What a year it has been for Malayalam cinema. They have successfully touched on each and every genre and come out on top more often than not. Probably it has been that kind of year where I have watched more Malayalam films as compared to any other language this year. And so each time there is a Malayalam film releasing on OTT then I am curious. So when the Malayalam film Kaaval was scheduled to release on Netflix post its theatrical run, naturally I was excited. Does it maintain the high standards that are now synonymous with Malayalam films, stay tuned.
Story & Screenplay
Kaaval follows the story of two friends who are inseparable until a family tragedy separates them for good. The story is typical, dull and outdated which is so unlike Malayalam cinema. The screenplay does not exude any confidence either. It is the same old plot recycled in a new bottle. For starters, this is a commercial film which didn’t sink in too well. Secondly, the film is far too long, a crisper edit would have been a better draw. And the film just doesn’t have too many engaging sequences. To give you a perspective, the initial buildup was such that I had to fast forward some parts and still I could follow what was going on.
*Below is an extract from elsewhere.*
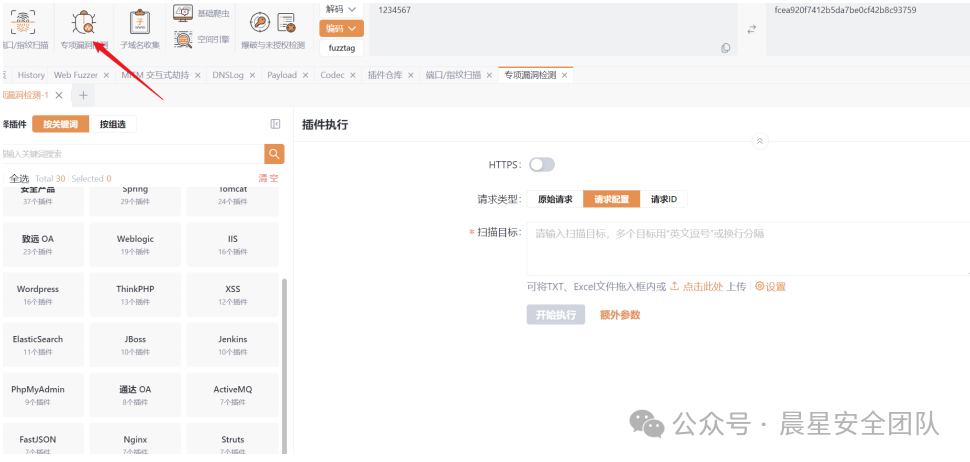Collapse the 插件执行 section chevron

coord(759,142)
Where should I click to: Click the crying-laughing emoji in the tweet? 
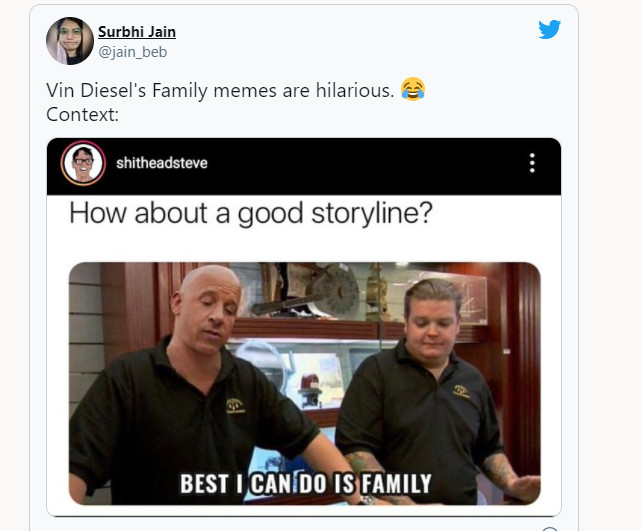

The drama is just so predictable that it becomes difficult to like the proceedings. The writers did try to introduce an element of mystery at the backend but it was so half hearted that you could guess is from a mile away. I had read somewhere that this was a homage to the 80s(no not Satyameva Jayate 2). But when you have excellent stories to tell, naturally this one will fall short of expectations. And I find it to be a bit unfair if I am bored in a film. Here it was just that unfortunately.
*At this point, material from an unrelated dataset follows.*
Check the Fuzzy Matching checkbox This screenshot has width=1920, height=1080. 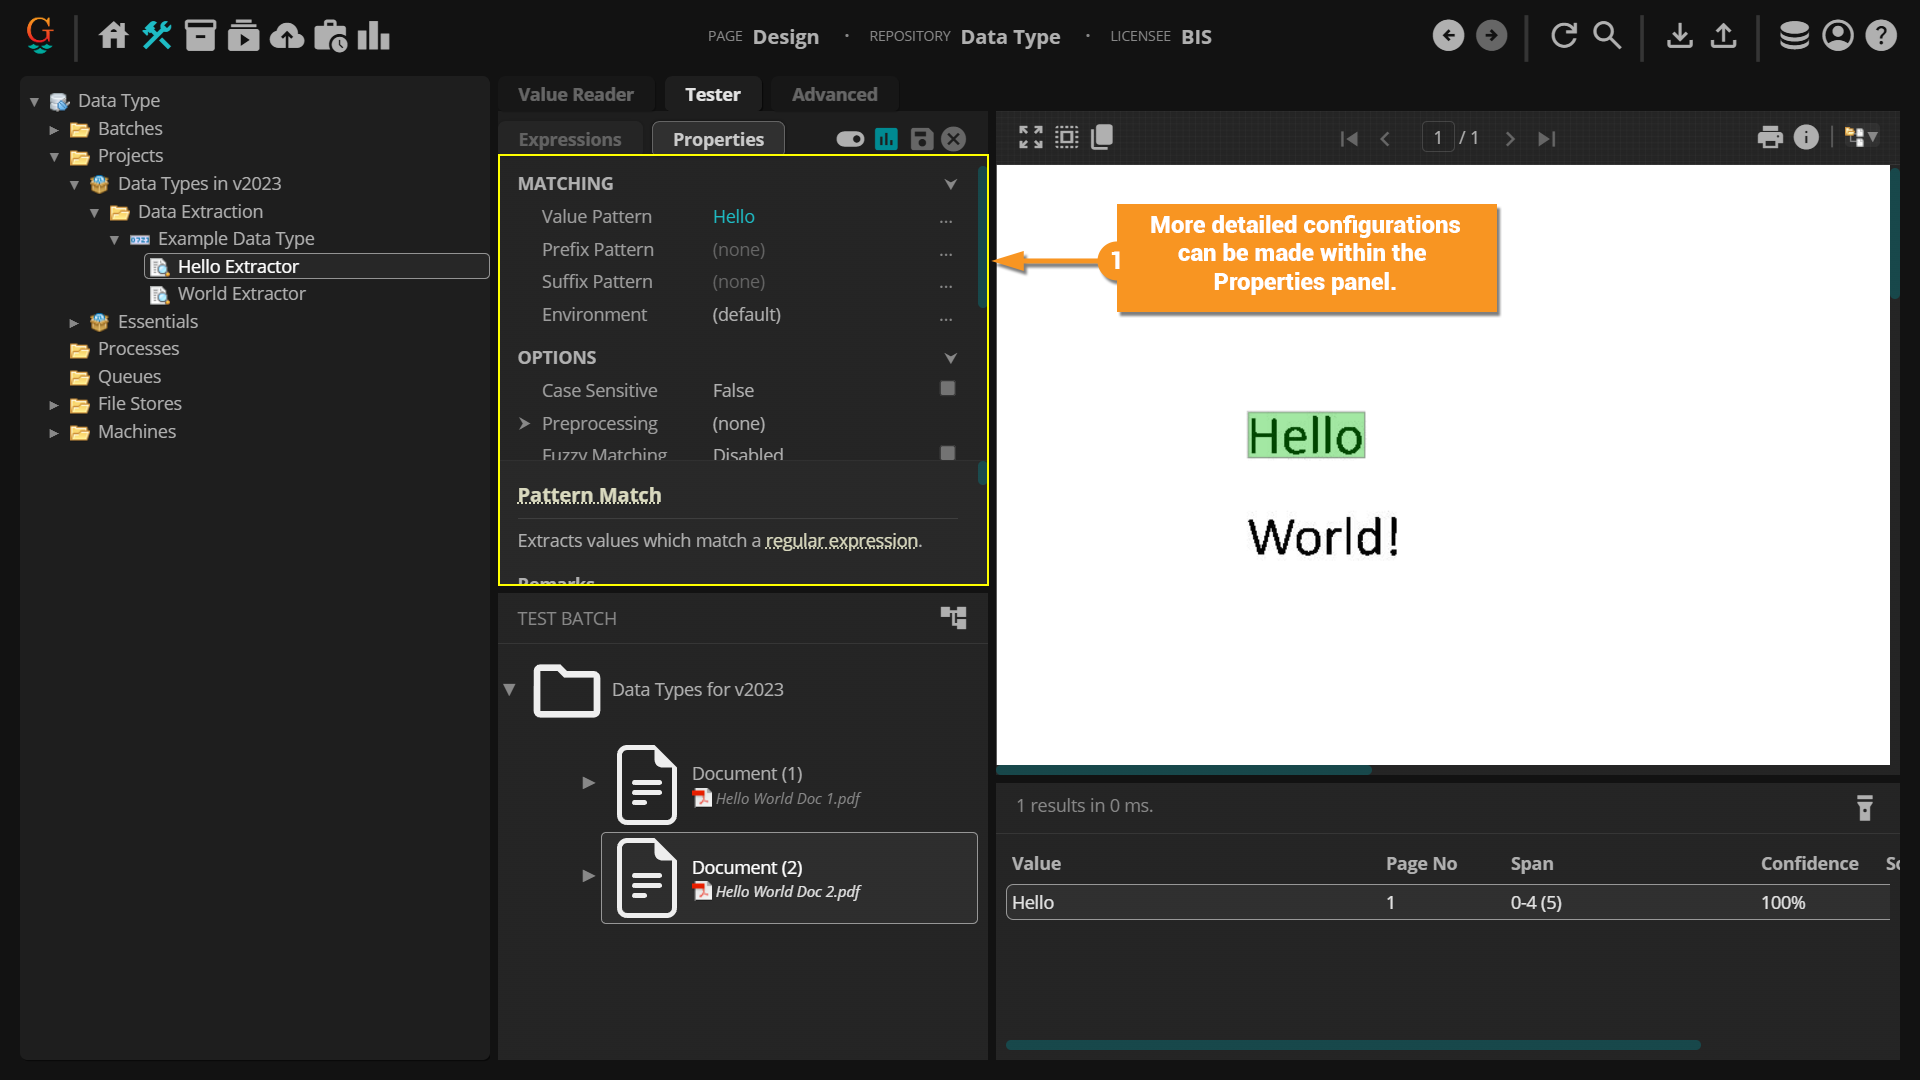[947, 453]
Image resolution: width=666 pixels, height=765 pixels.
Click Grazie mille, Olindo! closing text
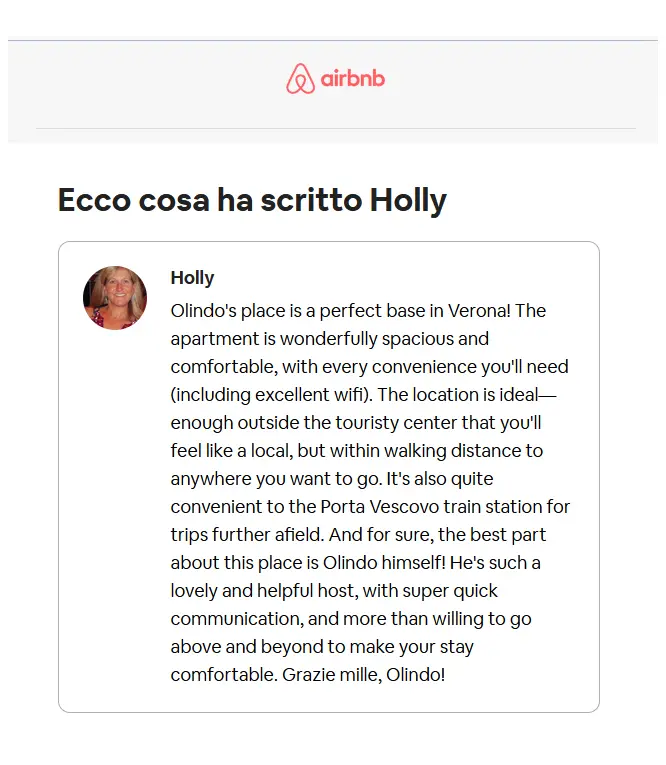363,675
Dialogues, Music & Direction
The dialogues are typical here with almost none of them leaving an impact. The music is average, so is the BGM. The cinematography is decent at quite a few places. Director Nithin Renja Panicker just misses the mark here. The story was so outdated that all other departments were really playing catch up to be honest.
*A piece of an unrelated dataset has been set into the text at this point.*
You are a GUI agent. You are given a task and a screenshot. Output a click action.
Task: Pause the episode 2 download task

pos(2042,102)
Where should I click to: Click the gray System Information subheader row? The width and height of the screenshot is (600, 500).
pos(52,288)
The performances are plain average and I wouldn’t want to single out anyone but it was a collective failure here. Only Suresh Gopi manages to impress in a few scenes there. The larger than life kind of role doesn’t really suit him or does justice to the brilliant actor that he is. But he does salvage a few scenes here and there but again nothing much to shout about.
In a crowded year for some amazing Malayalam films, Kaaval turns out to be the weakest link. Available on Netflix.